• _EXERCISE BRIEF_
Ignoring pictures, transcribe exactly the lines between the one containing "Task: Click the document icon in top bar" and the end of the material, both included.
+ + + +
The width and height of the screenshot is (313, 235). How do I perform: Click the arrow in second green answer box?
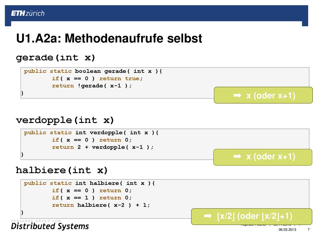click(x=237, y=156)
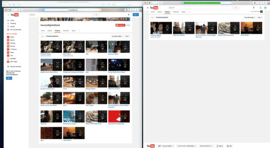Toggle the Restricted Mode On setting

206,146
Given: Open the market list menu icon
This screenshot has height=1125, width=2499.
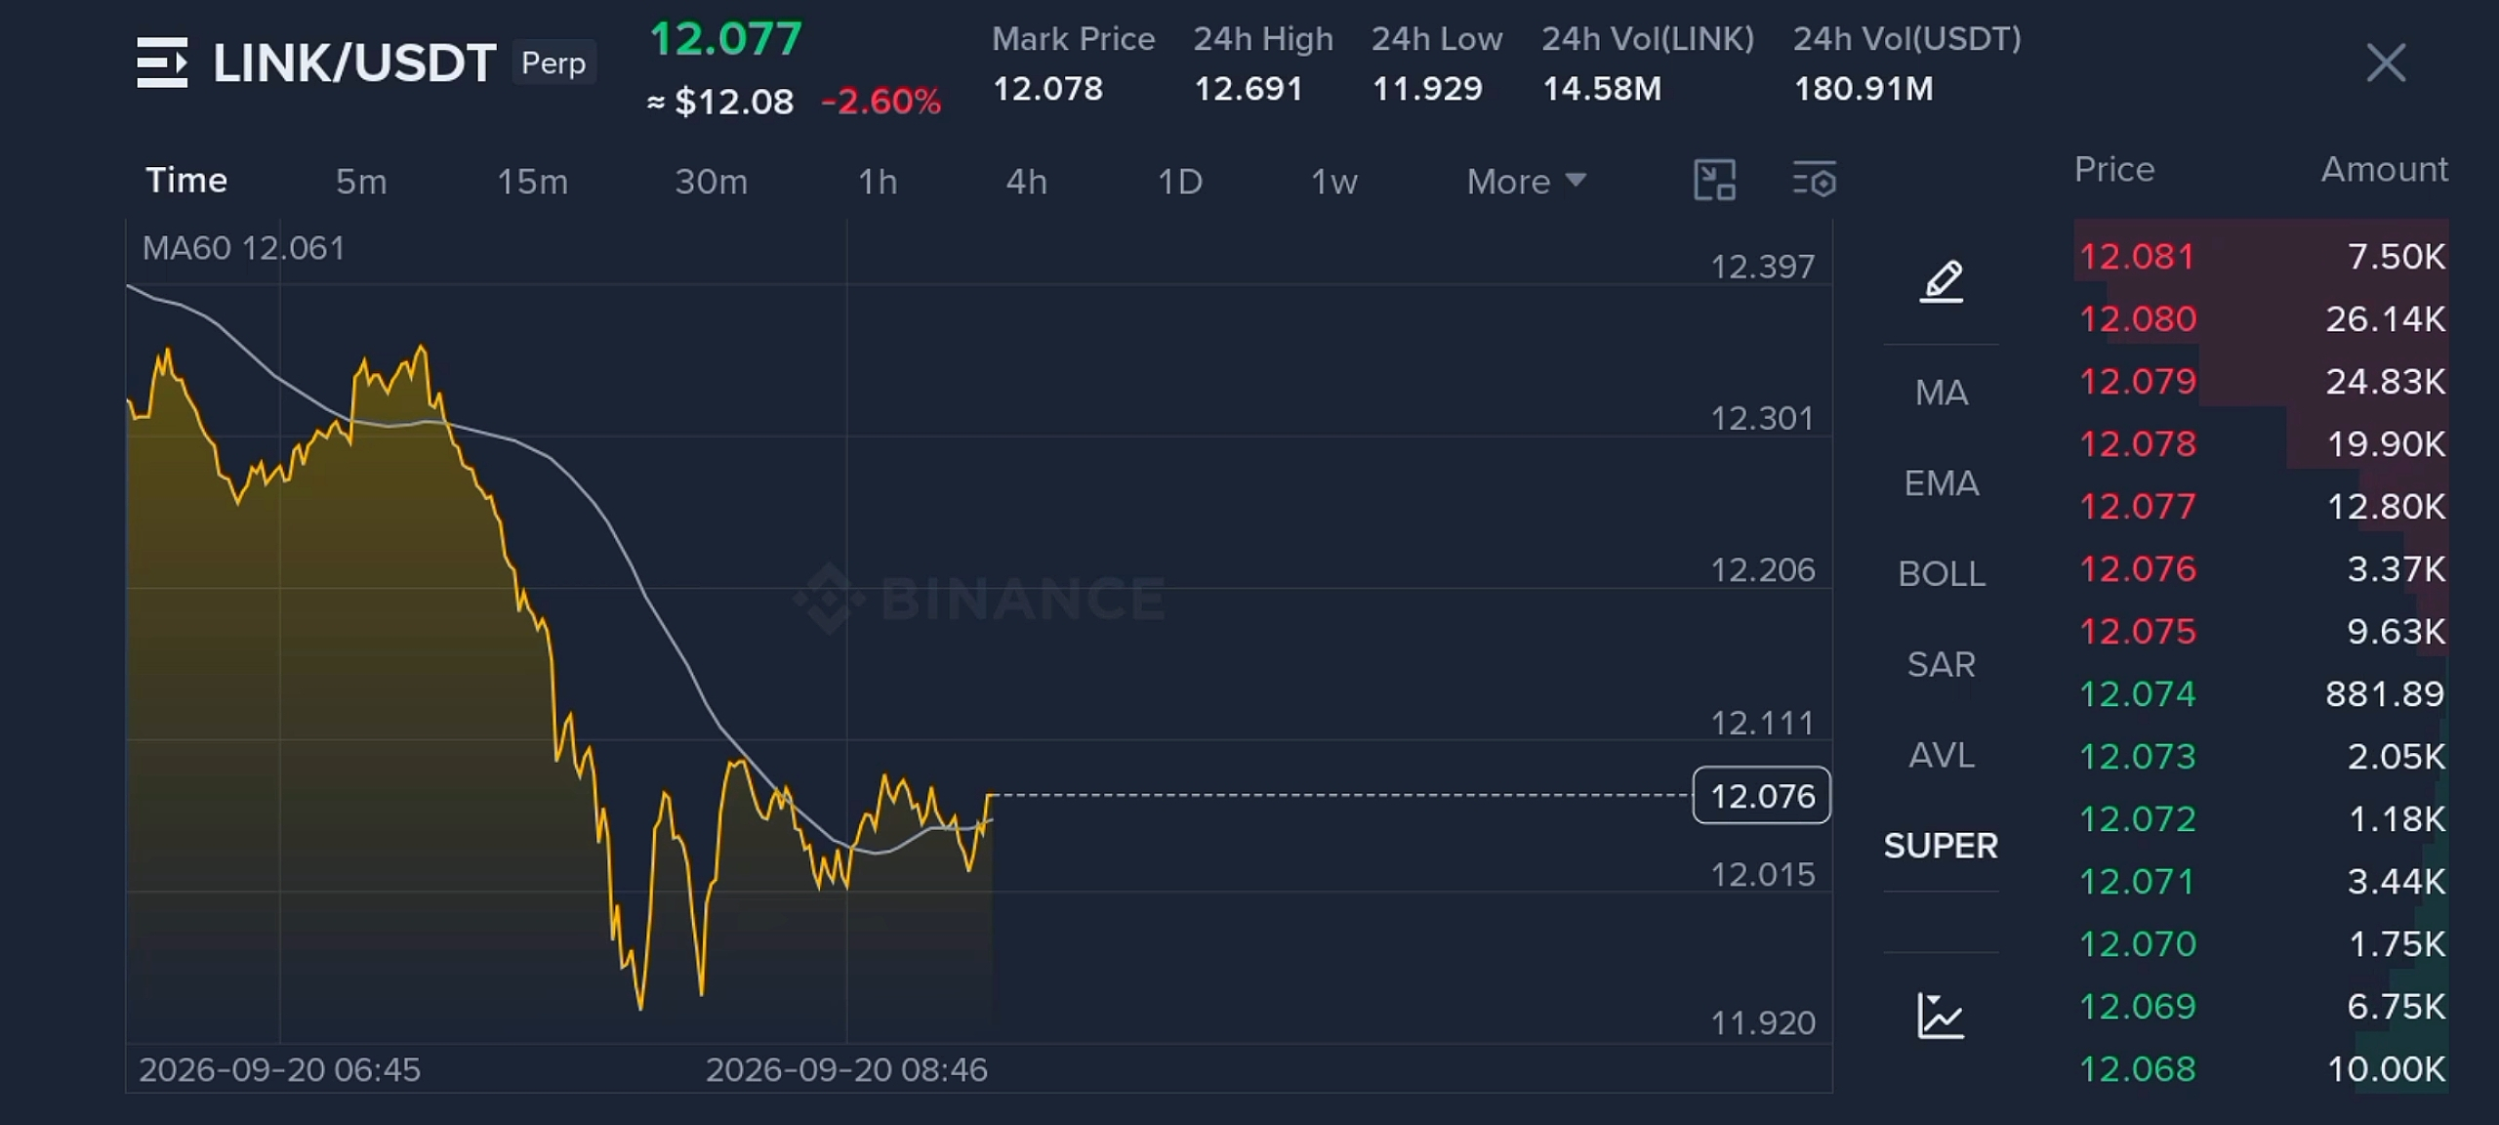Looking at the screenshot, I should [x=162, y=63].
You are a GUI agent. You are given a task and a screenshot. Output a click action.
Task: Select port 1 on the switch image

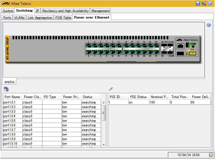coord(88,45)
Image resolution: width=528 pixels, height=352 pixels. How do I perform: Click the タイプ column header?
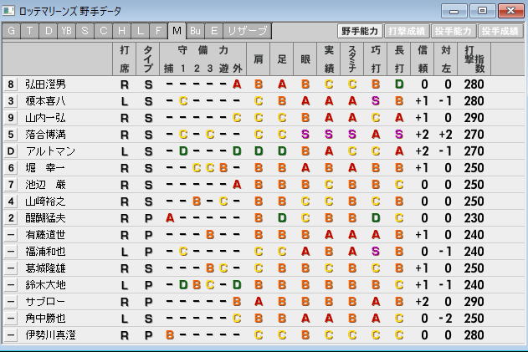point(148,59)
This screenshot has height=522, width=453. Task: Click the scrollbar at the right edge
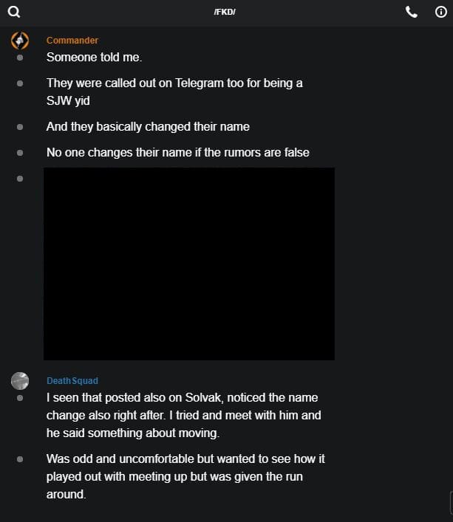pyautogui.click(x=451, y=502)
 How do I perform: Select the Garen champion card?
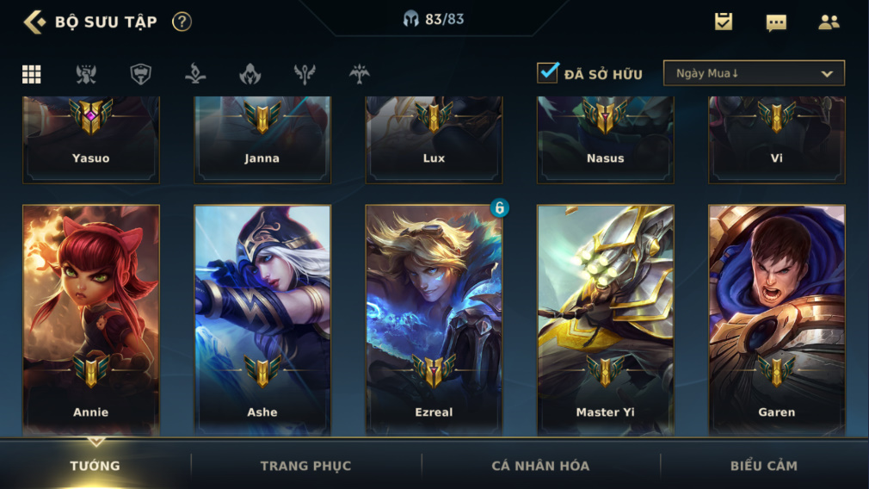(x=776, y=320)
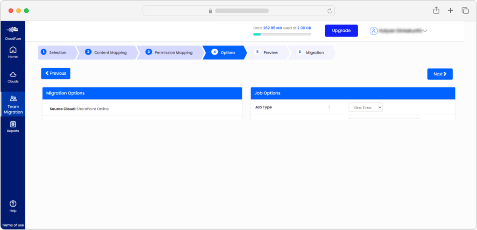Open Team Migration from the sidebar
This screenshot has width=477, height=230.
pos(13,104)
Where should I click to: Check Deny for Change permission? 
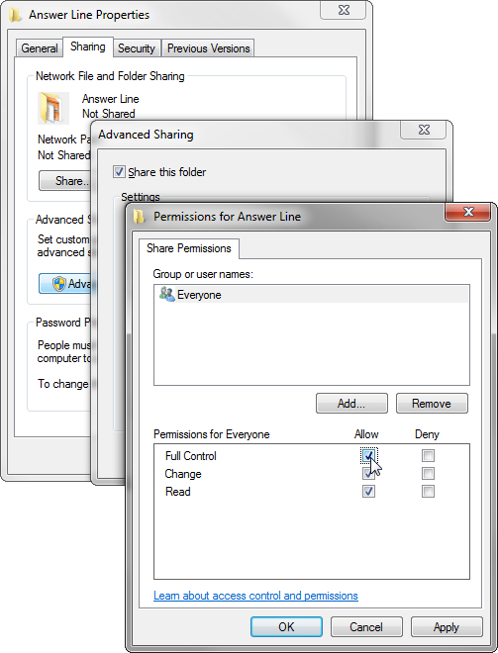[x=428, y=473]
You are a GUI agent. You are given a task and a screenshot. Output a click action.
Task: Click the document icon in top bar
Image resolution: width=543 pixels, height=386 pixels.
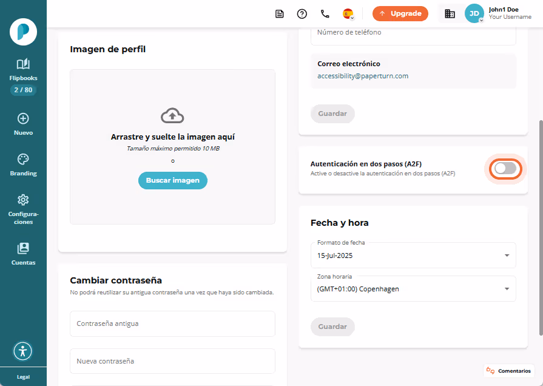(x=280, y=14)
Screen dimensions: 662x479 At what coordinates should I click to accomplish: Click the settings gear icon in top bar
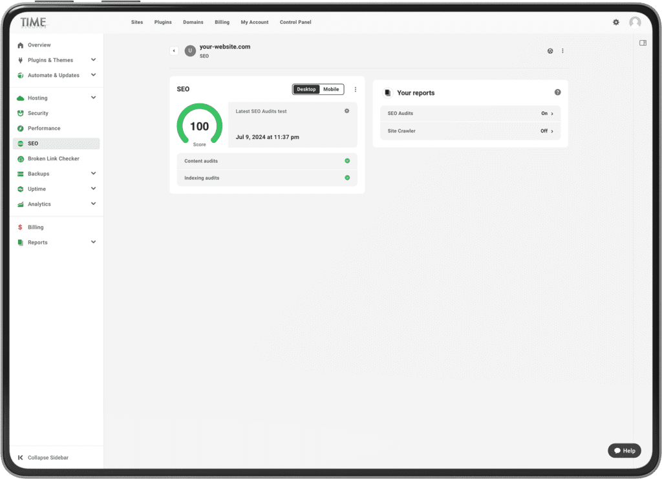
+ + + +
• _SOLVED EXERCISE_
Task: Click the document icon in top bar
Image resolution: width=543 pixels, height=386 pixels.
(x=280, y=14)
Screen dimensions: 662x479 At what coordinates should I click to accomplish: Click the settings gear icon in top bar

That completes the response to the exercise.